The heavy air in a milking facility can be overpowering, but many of these folks weren't strangers to the sound of cow flop smacking concrete. As one of the women said when she started to walk into a barn at the University of Alaska Fairbanks farm on Trunk Road, "This isn't the first time these shoes have been in a barn." That attitude was further proof of the agriculture background of the tourists. When they walked among animals, nobody looked at the ground.
Joe Tryba of Junction City scuffed some feed in front of him at the Havemeister place, one of the few remaining active farms from Roosevelt's grand agriculture experiment of 1935.
"My cows wouldn't eat this." The grass was more stem than leaf. It was brown and dry. "They'd die. If it isn't the greenest of the green, they won't eat it. They're spoiled."
Bob Havemeister, though, said Tryba was looking at bedding grass, not their best. Nonetheless, as Havemeister notes, there is no alfalfa for his cows here. No corn grown locally that his counterparts in Wisconsin take for granted.
More astounding to Tryba, though, was that Jean Havemeister told the group her family's cows were averaging 22,000 pounds of milk each, per year.
"Mine average 20,000," he said. "The Wisconsin state average is 16,000."
That figure drew an argument from a traveling companion over whether Wisconsin averages 16,000 pounds or 14,000 pounds per cow each year. (According to a Wisconsin state agriculture statistician, it was 15,397 pounds in 1995.)
Oh well, the debate soon passed when they started talking about the Havemeisters' herd bull. "Angus, huh?"
"Oh, sure," said Jean Havemeister, herself a Wisconsin native who grew up in farm country and still has that distinctive northern Midwest lilt, despite having been an Alaskan since 1960. "We love the Angus."
From the crowd came a comment that sometimes an Angus bull can be a little rowdy..
"Nah, he's a gent
...
shade as the sun moves, he said. But like any other farming operation, it's got its drawbacks.

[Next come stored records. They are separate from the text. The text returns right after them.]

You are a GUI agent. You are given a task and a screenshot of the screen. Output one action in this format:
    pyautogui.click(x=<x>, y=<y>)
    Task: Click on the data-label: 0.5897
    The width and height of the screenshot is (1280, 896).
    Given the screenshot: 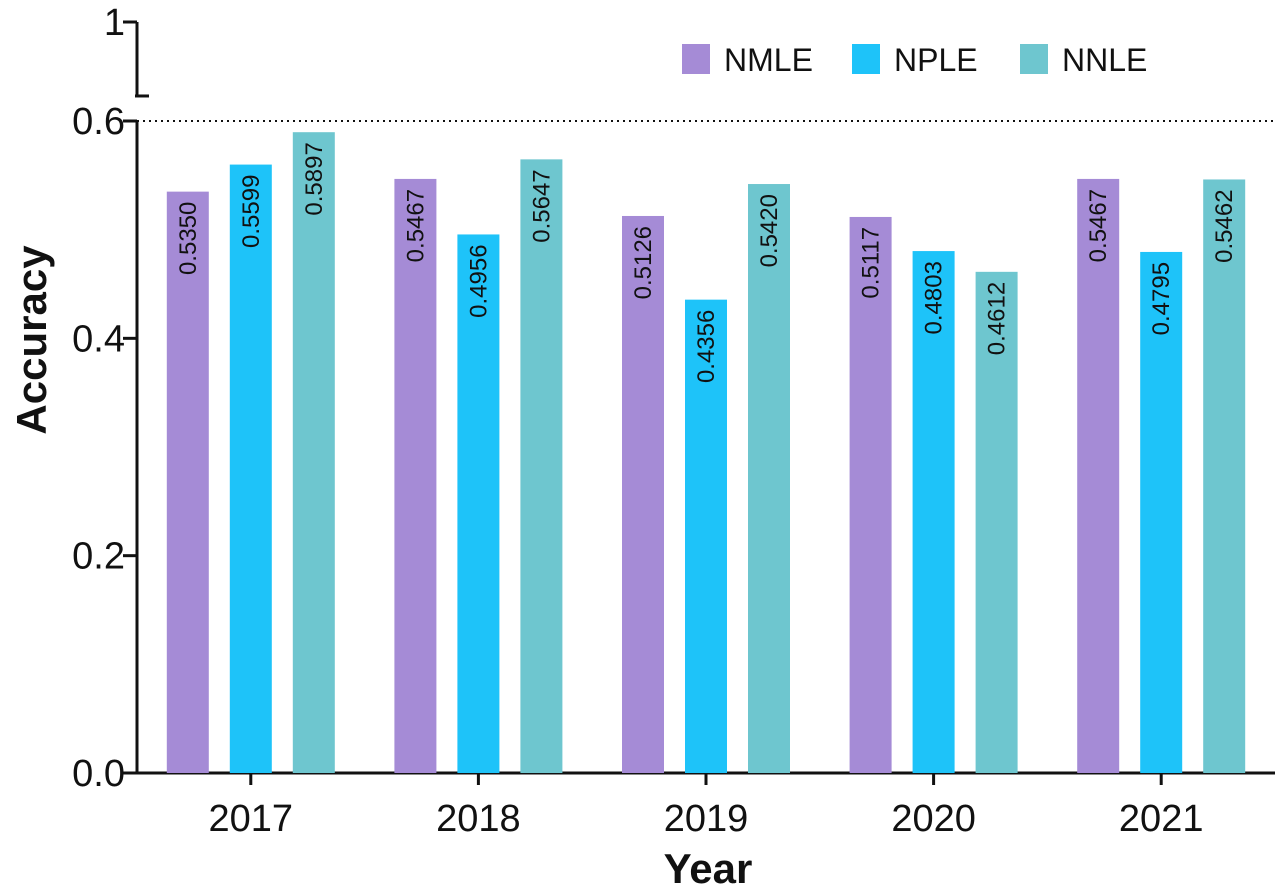 What is the action you would take?
    pyautogui.click(x=314, y=178)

Jim Pagel, also of Wausau, said ginseng seed costs as much as a $150 a pound, and for an acre you might use 100 to 120 pounds. That's about $15,000 an acre. Plus the cost of
building what Dehnel called a roof over the crop, and chemicals. It's also very labor intensive at harvest time.

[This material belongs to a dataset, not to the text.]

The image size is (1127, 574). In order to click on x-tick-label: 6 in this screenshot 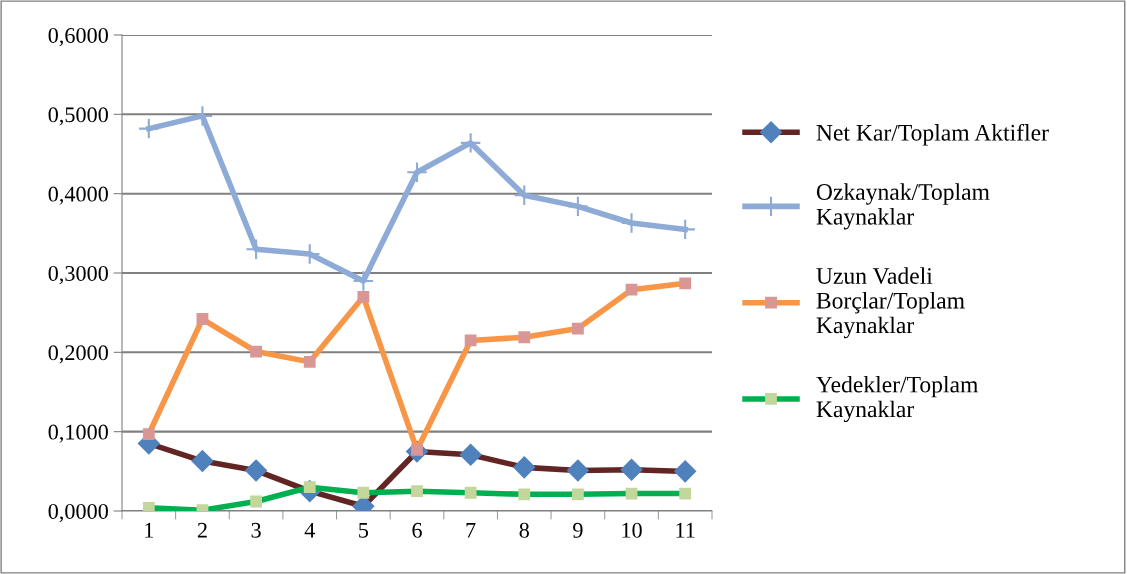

Then the ginseng have to be dried on racks in a building for 10 or 12 days in circulating air at 100 degrees. Pagel said 100 pounds of ginseng typically will dry down to about 26 to
28 pounds.
But it can offer a big payoff. Pagel said an acre can produce a ton or more of ginseng . Four years ago, he said, the price was about $60 a pound. That was a big hit -- $120,000 gross or more off an acre. Since then, however, the prices have dropped to $15 to $20 per pound. Demand remains pretty steady, but supply increased as more farmers went to the alternative crop.
The kicker, though, is that ginseng , for reasons the Wisconsin farmers can't explain, will only grow in one spot for three to four years, five at the most. Then it will never
grow in that same soil again, although other crops will. So ginseng farmers are continually looking for virgin soil.
It could be, then, with Alaska's abundance of land and cool weather, that ginseng might have agriculturists here scratching their heads and wondering what if.
And that's really the purpose of a tour like the one the Wisconsin farmers were on. Visiting with distant neighbors, talking dirt, complaining about the weather and having some
fun along the way.
Gail Tryba was standing in a light rain under gray skies and said, with her arms out, "This is just like home," back in Junction City. Then for some inexplicable reason, she confessed in a whisper that she didn't mind leaving her kids at home, "but I sure miss my cows."